How could that happen?
Well, wrestling got stale. It is a cyclical business, was super hot during the late-1990s, and cooled off. Fans understand that wrestling is not a legitimate athletic competition, but it clicks with the mainstream when viewers can sink their teeth into something that seems real -- like, people knew there was a legit business rivalry between the WWF and WCW, and tuned in every week to see where it would lead. Or, Stone Cold Steve Austin became a huge star because it wasn't too hard to imagine that his redneck, anti-authority, hell-raising persona was what he was like in real life. And so on.
But it you turned on Raw and/or Smackdown this week -- something everyone did five years ago but few do now -- you'd see the same recycled, contrived characters, plotlines, stage sets, backstage incidents, etc., that you saw in 1998. With no WCW to push them to improve the product, they'll ride this formula into oblivion, and considering the obscene amount of money they made during the boom period, that could take awhile).
(Oh man … Super Porky just dropped his gigantic ass onto the chest of one of Los Vaqueros del Nursing Home. Bad times for the victim).

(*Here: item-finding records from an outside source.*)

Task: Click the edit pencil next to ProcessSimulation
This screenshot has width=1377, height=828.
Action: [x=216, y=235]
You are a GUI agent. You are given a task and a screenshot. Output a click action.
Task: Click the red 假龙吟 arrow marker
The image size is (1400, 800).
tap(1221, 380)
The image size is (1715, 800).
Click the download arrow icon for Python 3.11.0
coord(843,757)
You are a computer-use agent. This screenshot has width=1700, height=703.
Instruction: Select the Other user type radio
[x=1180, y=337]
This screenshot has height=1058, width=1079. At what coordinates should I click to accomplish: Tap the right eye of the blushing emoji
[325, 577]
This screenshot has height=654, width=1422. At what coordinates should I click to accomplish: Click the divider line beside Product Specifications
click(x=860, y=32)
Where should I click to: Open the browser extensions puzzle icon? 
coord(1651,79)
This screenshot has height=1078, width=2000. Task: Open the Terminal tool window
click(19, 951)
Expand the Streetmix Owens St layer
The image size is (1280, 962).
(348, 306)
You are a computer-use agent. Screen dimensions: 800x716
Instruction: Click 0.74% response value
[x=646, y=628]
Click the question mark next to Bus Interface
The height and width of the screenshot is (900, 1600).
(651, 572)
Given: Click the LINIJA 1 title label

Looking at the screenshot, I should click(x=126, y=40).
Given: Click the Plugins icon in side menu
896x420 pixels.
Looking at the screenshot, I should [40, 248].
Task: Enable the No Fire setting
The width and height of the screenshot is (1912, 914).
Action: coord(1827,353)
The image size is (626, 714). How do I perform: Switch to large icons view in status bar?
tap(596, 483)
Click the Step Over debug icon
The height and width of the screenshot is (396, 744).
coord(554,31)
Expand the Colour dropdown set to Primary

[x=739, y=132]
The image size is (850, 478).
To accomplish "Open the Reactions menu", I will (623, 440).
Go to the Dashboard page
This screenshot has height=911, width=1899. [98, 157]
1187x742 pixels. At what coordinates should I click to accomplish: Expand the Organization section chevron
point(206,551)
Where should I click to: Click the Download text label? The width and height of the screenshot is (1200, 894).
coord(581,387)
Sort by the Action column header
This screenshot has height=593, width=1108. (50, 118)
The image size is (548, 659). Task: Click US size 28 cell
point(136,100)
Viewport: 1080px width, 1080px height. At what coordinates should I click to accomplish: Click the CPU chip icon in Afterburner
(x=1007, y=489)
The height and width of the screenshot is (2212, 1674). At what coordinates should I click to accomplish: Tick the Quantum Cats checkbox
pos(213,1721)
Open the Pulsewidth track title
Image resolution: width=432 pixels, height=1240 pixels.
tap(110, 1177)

Which is why CMLL is such a great alternative. There are no retarded, poorly acted backstage skits and no 20-minute long snoozer interviews. Just two hours of non-stop action in the ring, in front of large, enthusiastic audiences. All the matches end in some sort of conclusive finish. It doesn't matter that I don't speak Spanish, because the themes are the simple "these guys who don't like each other are going to fight" storyline that wrestling is at its best but WWE doesn't seem interested in anymore. About 80% of CMLL's matches are six-man bouts without tags, just a nonstop whir of action; and occasionally something happens that peeve two combatants enough to challenge each other to a one-on-one match. Simple, effective, and you don't even need to follow the commentary to understand it. It is something WWE could learn from.
Alright! We're getting Mistico after all. He's wearing a title belt of some sort, which he didn't have last week. And Ultimo Guerrero, who lost to Mistico in two straight falls last week, just chased him out to the ring, looking to atone for the embarrassment of getting his tail kicked by someone half his size. Main event time. I'm out.